However, I suspect that it was a bit too late to really impact GT300 floor plan much by the time that RV770 showed up. You simply cannot make changes very late in the design cycle for most chips - it's easier for GPUs than CPUs, but not by a whole lot. I know where the 'feature freeze' point is for a CPU, but I don't really know for a GPU.
I suspect the freeze point is quite late for GPUs - G80 gives every impression of having 128-bits of extra memory bus and corresponding ROPs tacked on. G100 seems to have been cancelled and GT200 came in its place, with a ~7 month delay. The latter case is interesting because CUDA documentation during 2007 outlined future chip capabilities that GT200 doesn't provide.

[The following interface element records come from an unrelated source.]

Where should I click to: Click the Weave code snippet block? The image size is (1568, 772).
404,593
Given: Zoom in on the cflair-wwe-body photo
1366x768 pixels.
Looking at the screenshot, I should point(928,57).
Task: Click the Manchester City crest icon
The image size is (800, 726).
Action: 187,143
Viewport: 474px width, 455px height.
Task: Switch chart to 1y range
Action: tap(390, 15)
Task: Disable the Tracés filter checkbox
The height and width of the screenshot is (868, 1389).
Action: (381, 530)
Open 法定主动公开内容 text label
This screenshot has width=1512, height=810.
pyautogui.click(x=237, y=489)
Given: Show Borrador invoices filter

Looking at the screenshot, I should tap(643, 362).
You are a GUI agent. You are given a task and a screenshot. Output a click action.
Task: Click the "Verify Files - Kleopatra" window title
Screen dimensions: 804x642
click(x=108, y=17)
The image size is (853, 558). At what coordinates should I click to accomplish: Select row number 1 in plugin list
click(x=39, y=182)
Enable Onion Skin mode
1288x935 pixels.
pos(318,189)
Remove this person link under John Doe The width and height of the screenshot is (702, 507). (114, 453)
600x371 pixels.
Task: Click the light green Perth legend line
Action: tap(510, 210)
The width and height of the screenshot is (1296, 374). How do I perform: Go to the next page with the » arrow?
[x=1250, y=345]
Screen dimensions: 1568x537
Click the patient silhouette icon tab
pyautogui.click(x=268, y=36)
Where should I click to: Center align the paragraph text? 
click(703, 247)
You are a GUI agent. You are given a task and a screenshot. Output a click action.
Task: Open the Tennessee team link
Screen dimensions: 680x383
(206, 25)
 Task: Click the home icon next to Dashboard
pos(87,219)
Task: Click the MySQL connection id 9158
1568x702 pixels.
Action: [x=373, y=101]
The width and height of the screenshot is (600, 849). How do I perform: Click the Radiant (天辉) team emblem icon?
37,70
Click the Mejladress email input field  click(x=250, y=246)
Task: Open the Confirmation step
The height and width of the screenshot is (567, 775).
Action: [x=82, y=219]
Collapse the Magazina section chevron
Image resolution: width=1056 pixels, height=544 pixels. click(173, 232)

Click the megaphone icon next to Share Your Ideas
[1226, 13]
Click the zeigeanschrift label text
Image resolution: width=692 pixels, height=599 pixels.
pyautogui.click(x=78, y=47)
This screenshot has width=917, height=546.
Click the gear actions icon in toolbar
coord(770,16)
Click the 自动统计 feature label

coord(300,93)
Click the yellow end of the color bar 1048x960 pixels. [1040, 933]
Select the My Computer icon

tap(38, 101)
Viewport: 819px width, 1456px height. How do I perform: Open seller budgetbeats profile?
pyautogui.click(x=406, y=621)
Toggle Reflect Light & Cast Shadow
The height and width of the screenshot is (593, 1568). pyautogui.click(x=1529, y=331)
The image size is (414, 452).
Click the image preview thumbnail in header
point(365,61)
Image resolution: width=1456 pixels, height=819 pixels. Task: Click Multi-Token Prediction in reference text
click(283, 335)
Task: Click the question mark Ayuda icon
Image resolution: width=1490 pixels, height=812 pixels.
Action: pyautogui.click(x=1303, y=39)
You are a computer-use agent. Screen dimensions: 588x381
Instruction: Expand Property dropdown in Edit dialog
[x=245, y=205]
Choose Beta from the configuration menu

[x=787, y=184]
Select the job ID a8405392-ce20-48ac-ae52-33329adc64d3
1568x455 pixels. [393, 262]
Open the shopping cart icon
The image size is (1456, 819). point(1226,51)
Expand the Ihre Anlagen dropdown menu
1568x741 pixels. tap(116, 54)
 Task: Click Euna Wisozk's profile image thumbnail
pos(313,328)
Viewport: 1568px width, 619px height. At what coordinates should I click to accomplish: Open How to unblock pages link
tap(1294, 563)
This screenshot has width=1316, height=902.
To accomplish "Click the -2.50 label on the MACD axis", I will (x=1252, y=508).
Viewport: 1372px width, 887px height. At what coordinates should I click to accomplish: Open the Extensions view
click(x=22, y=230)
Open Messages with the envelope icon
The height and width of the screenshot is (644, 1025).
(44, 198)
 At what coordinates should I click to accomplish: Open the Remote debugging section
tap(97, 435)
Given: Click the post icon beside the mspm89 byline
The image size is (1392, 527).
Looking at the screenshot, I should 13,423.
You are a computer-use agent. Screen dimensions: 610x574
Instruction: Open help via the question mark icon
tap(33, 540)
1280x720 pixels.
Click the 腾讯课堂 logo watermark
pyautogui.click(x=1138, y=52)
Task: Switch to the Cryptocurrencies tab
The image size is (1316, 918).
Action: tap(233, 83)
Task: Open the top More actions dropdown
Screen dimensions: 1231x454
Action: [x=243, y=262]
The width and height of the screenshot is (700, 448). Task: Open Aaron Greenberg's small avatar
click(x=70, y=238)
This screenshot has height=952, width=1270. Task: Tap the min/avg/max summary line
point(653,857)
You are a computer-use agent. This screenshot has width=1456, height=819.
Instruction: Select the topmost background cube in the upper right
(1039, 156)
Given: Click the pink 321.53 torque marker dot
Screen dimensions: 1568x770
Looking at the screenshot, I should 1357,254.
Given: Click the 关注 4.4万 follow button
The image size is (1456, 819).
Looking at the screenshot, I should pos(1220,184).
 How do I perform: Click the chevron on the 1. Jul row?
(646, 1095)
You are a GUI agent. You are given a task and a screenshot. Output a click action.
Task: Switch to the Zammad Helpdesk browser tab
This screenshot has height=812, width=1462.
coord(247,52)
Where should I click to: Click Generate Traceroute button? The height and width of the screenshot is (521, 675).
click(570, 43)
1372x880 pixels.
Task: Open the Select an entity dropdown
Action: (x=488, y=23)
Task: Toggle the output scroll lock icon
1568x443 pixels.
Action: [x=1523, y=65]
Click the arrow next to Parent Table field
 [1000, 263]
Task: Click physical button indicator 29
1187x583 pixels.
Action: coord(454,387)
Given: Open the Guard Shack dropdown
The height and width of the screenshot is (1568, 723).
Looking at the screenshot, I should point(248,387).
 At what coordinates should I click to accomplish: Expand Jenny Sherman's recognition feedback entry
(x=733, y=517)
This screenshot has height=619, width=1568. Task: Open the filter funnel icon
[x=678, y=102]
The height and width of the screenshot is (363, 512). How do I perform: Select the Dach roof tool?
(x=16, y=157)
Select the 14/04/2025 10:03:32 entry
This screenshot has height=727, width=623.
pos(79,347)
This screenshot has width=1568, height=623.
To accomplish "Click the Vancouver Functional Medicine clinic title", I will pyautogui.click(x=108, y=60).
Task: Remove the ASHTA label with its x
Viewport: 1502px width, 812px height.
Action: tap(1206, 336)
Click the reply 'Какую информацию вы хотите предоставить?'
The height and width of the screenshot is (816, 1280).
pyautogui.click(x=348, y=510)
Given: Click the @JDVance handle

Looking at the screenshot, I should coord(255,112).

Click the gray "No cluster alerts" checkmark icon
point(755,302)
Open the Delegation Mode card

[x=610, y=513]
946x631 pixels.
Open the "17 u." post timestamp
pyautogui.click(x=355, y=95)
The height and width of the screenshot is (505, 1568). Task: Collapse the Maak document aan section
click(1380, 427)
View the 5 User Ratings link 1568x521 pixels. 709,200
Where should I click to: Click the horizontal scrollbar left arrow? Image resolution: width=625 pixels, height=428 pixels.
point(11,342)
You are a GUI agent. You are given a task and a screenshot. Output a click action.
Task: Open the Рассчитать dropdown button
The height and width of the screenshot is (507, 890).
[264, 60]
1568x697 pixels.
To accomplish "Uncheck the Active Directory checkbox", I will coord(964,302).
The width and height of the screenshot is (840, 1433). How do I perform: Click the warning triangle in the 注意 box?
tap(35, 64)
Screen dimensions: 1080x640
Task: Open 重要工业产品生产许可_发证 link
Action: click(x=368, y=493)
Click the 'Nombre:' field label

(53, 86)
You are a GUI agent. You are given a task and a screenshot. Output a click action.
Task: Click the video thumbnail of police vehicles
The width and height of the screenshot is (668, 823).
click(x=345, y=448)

I think it's reasonable to assume that feature blocks (e.g. ALUs, TMUs) can be fairly independent of each other - hence the ability to have an architecture that optionally features double-precision (both ATI and NVidia do this). Connecting up various counts of these units is obviously tricky when combinatorial explosions happen - but we've got no ready way to assess where the pain barriers are there.
I do think NVidia is closer to pain though, with 8 MCs connecting to the 10 clusters in GT200 compared with 4 MCs connecting to 10 clusters in RV770.
Their GPU is already huge, which means you have room for a lot of pins...why go and make two huge chips with high pin counts?
A GPU's main problem is that it's a high power thing, much higher than consumer CPUs - feeding the core with power puts the squeeze on pins for I/O.
The one or more hub chips should be low power, so the balance of I/O : power should keep the size of that chip down. Secondly, the GPU<->hub I/O is less pins than the pins required to implement GDDR, which means more pins for power and/or a smaller GPU.
Let's just say another interconnect and chip would add 10ns of latency to the memory access. That's approximately 150 cycles and now you need to re-adjust all the internal buffering in the chip to make them deeper. That adds area and power and makes scheduling trickier...not good.
NVidia's architecture "already copes" with >30% variation in ALU : DDR, e.g. GTX275 is 1404:1134 and 9800GTX is 1836:1100
http://www.gpureview.com/show_cards.php?card1=609&card2=571
So if typical worst-case latency is equivalent to 500 cycles on GTX275, then it's equivalent to 674 cycles on 9800GTX. Indeed, GTX275 has a larger register file per multiprocessor (double), so should benefit considerably from this difference.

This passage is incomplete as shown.